● **EXERCISE DESCRIPTION**:
Report, from the records below, every line where the word "computer" appears.

● **Excerpts from a dataset**:
—————

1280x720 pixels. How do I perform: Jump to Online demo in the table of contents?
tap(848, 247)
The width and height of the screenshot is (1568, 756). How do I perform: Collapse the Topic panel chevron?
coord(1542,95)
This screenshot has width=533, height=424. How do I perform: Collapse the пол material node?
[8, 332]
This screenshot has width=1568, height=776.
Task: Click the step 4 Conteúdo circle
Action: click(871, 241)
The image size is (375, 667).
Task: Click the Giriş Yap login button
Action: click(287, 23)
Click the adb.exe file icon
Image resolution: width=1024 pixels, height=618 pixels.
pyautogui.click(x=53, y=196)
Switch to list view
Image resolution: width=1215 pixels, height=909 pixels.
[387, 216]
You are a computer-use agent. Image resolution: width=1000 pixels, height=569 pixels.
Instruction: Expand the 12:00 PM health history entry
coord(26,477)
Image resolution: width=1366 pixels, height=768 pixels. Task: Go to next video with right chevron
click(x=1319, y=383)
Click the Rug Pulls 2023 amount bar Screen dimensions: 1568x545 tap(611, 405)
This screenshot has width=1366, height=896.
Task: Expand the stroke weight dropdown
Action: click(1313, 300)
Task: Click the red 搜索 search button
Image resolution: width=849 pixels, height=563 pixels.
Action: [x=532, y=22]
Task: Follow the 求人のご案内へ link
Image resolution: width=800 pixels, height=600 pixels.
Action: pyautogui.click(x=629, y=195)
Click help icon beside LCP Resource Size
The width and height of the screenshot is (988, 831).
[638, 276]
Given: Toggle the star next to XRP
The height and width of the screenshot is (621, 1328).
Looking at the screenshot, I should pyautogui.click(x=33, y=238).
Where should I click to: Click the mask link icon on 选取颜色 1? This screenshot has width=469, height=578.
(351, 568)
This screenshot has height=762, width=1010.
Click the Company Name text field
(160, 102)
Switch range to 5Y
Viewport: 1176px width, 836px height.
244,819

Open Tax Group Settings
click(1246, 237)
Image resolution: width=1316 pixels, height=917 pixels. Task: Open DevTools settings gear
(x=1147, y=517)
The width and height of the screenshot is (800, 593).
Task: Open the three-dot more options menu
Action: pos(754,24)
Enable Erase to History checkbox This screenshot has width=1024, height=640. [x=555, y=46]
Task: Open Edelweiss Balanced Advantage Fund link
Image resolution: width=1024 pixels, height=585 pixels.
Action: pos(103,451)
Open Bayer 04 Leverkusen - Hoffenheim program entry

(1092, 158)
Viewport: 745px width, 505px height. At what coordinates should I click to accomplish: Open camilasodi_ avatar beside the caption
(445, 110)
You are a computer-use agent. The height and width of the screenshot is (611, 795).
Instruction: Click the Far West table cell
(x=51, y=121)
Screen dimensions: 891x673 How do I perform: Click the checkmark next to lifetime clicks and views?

—————

● **EXPECTED OUTPUT**:
You are a computer-use agent. Image resolution: width=1000 pixels, height=569 pixels.
You are a computer-use agent. The height and width of the screenshot is (611, 795).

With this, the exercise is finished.